The 52 L solid plastic crate fit the brief because it does two jobs in one body. Its solid walls and base, moulded in PP and HDPE, shrug off splashes and wash-down in a way cardboard never could, and the smooth solid sides keep dust, capsules and label adhesive off the contents. At 645 x 413 x 276 mm external with a 597 x 362 x 266 mm internal cavity, it gives a genuine working volume while staying a one-hand-friendly 1.8 kg empty, so cellar hands lift it all shift without strain. The deciding feature was that it is both nestable and stackable: full crates stack square and stable up the line, and once emptied they nest down into each other to claw back floor and rack space. For a winery juggling seasonal peaks, that single dual-mode body replaced two separate problems.

The rollout

We started the operator at the 120-unit minimum order quantity, which mapped neatly onto their cellar-to-bottling loop.
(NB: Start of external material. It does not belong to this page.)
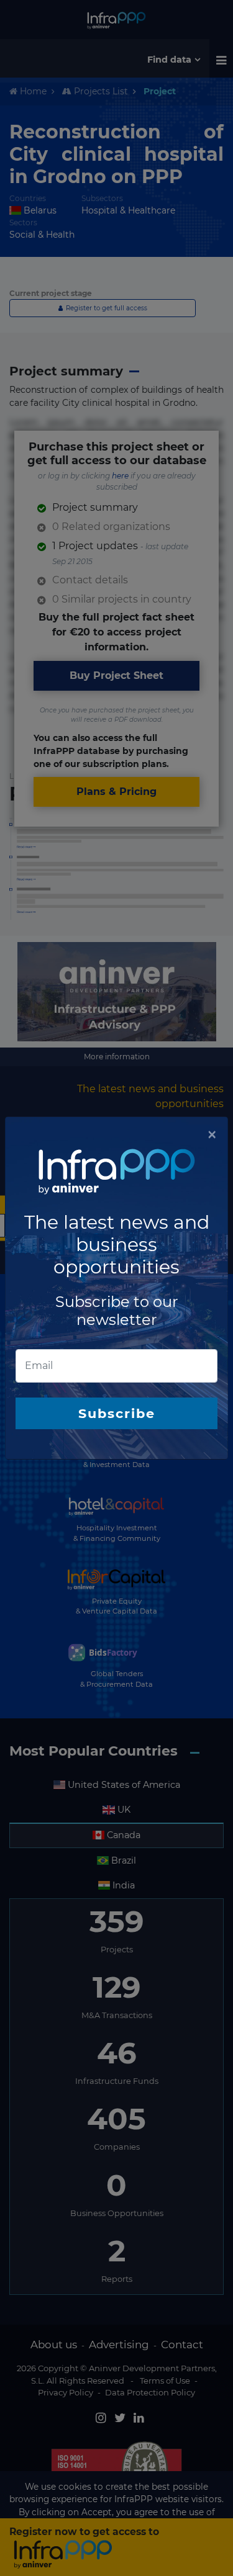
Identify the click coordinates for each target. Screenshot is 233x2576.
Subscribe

The first batch standardised the lab-to-cellar runs and the closures-and-capsules staging at the bottling line; once the team saw the crates stack square and nest flat, they earmarked a second order to retire the last of the cardboard. Because every crate shares the 645 x 413 mm footprint, the team could finally build uniform pallet layers and shrink the staging area. Empties no longer pile up as loose cardboard waiting for the baler; they nest into a short, tidy column against the wall between runs. Changeover between vintage tasks became a matter of grabbing a clean stack rather than hunting for whatever tubs were free.

Industry fit

Winemaking is a wash-down, seasonal, mixed-goods environment, and a solid stack-and-nest crate suits it precisely. The solid walls handle the damp cellar floor and lab spills; the food-grade PP and HDPE construction is appropriate for closures, additives and sample handling. The 52 L size is large enough to consolidate a meaningful load yet small enough to stay manually handled, which matters on a floor where not everything moves by forklift. The same qualities that serve a winery carry straight across to the other listed industries: meat processing values the solid, wash-down body and hygienic surfaces, supermarket back-of-house benefits from the square stack and nest-flat storage, and pharmaceutical handling suits the clean solid walls and consistent footprint.

Estimated result

On the operator's own figures, replacing single-use cardboard with a durable crate that survives wash-down and many seasons tends to pay back in the order of a year once you fold in cartons no longer bought, baling and waste handling avoided, and damaged-goods losses cut. Standardising on one 645 x 413 mm footprint typically tightens pallet builds and recovers a meaningful slice of staging and rack space, since empties nest down rather than sprawl. We would expect handling time on the cellar-to-bottling loop to drop roughly as the team stops sorting mismatched tubs. These are planning estimates only, and the actual numbers depend on the winery's own throughput volumes, vintage timing and freight lanes.